PAIRING #08
Piazza Minghetti
The square overlooking via Farini responds to a new need of the late nineteenth century: to give more breath and dignity to the buildings of the rising economic power and to introduce green oasis into the urban fabric.
It's the era in which the green city begins to become the subject of public debate, to be thought of as part of the city itself and not as something external.
Piazza Minghetti stands where once was via Ponte di Ferro (iron bridge street), which took its name from a bridge that passed over the Aposa canal that still flows under the square. It was obtained from the demolition of an entire block in 1876.
The project was entrusted to Ernesto Balbo Bertone, count of Sambuy, councilor for public works of Turin and former designer of the Margherita Gardens in Bologna.
The garden was built between 1893 and 1896, but underwent a reduction in size and a more formal appearance than the count's project.
Inside the square is the statue of Marco Minghetti, built by Giulio Monteverde in 1896. Minghetti is known above all as the Minister of Finance, for having been the first to balance the State Budget. Of the inauguration of the monument, in 1896, there is a short film documentary, the first film shot in the city of Bologna.
The square has been remodeled several times: in 1911 the post office building was built, in the 1930s the fence that surrounded it was removed and the central flowerbed was later removed.
Today, the square oews its design to the restyling by Glauco Gresleri, who preserved its beautiful monumental plane tree and two ginkgo biloba.
Federico Aldrovandi, Alto Vanto
The Aldrovandi farm was founded in 2001 in Monteveglio in the Montebudello area due to the great passion for wine of Federico Aldrovandi.
In the beginning, just one hectare of vineyard designed and built with the aim of producing a single wine: Merlot Alto Vanto.
Malolactic fermentation and aging in wood. It is an elegant, refined and persistent red, with a remarkable aromatic complexity and a persuasive mouth closure. It's the perfect companion of a well prepared cotoletta alla bolognese.
A magical sip in which the fluctuations of Nature are perfectly combined with moods and worries about the difficulty of the harvest. An unmistakable style in which the humility of the winemaker and the generosity of the grape blend together in a proud expression of a wine that is always different but with a unique and recognizable identity.

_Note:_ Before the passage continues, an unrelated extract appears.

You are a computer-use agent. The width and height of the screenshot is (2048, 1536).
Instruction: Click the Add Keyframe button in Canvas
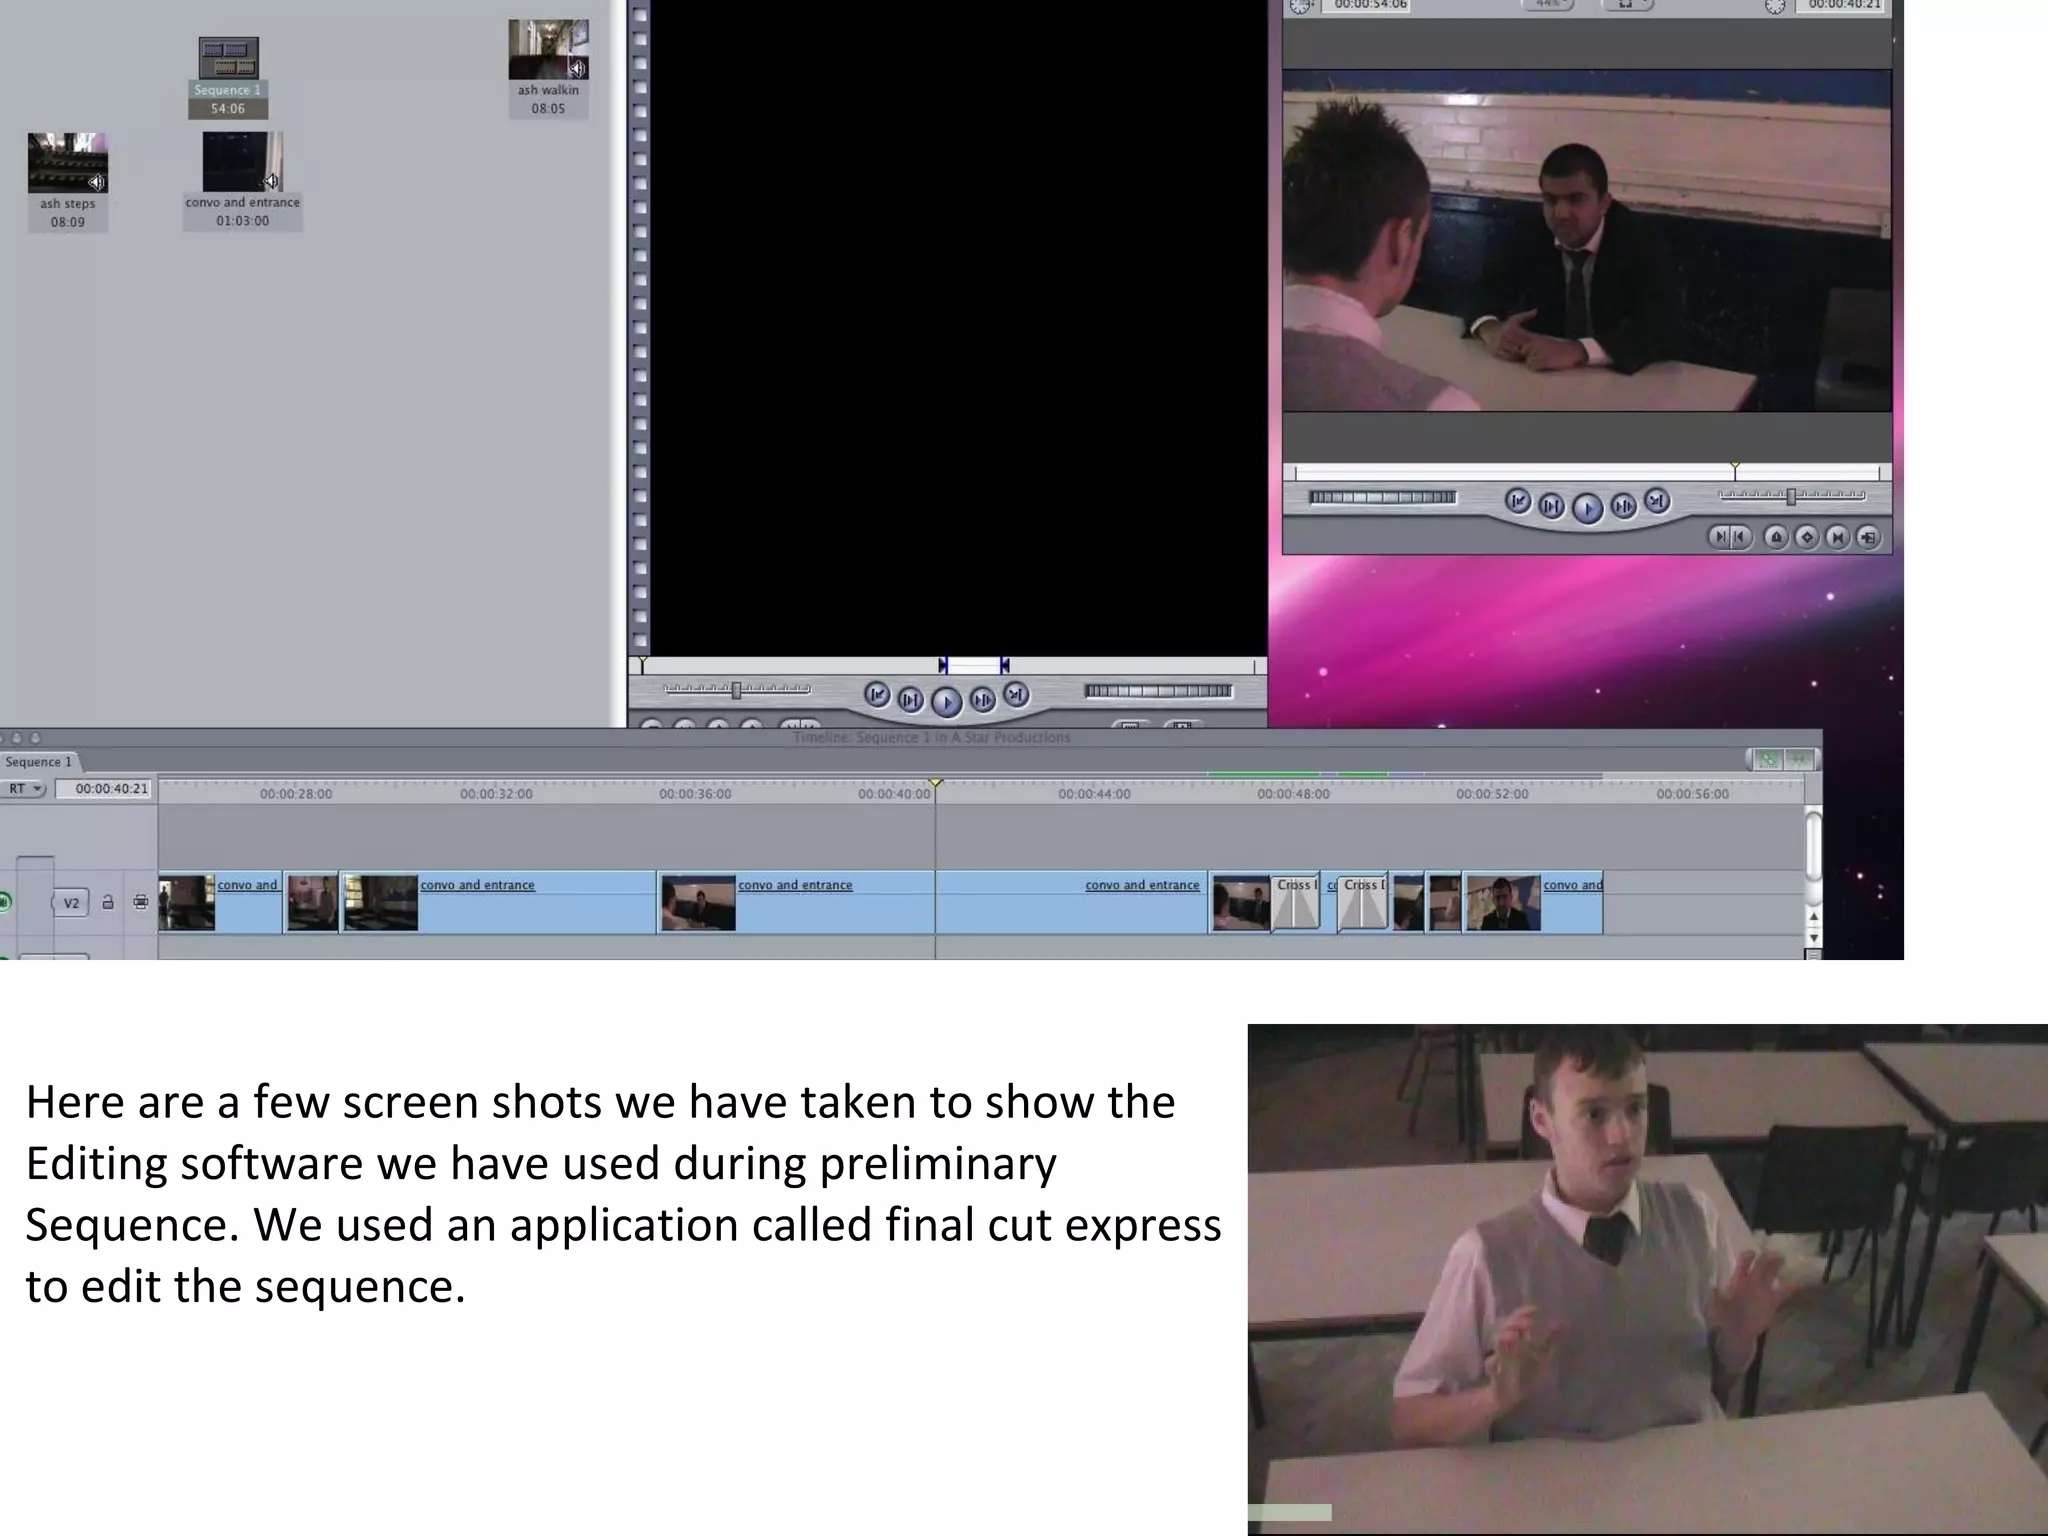coord(1807,538)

Merlot, a grape variety easy to manage, simple to make wine, ordinary to drink but which sometimes manages to reveal its innermost nature, making a wine extraordinary and enriching the personality of those who produce it: “My limits are born in Merlot. In return, he enhances my normality ”(Federico Aldrovandi, winemaker in Monteveglio).
Francesco Guccini, Tre Cene
Three stories, a chorus of voices gathered in the tavern to capture the moment of an evening with friends. From the Thirties, with their hunger and their energy, up to the disillusioned threshold of the new millennium, passing by the hopes of the Seventies, three bunches of friends alternate around a set table. Jokes, memories, arguements, love, toasts.
“It was many years ago, in the late thirties.
"Do not expect great events from the things I will be telling, lightning twists or dramatic endings or initial mysteries that then, little by little, unfold and show themselves in all their enigmatic clarity": this is how Francesco Guccini warns us, at the opening of the first of the three stories that make up this book. “It is simply the story of a dinner, and of some friends; a story almost like the fairy tales our parents used to tell us as children, already heard many times but that we loved to be told again and again, for the sole pleasure of being there to listen ... "
Francesco Guccini weaves three stories that become one and gives life to new, memorable, bizarre heroes of his epic of lost time.
A legendary singer-songwriter of more than a generation, his activity as a writer is also one of the most original and evocative experiences of the Italian literary scene of the last decade. Occasionally also an actor, author of soundtracks and comics. Until the mid-1980s he taught Italian at Dickinson College in Bologna, an off-campus school of the University of Pennsylvania. He also worked as a lecturer at the Bologna branch of Johns Hopkins University (Washington, DC, USA). He lives between Modena, Pàvana and Bologna.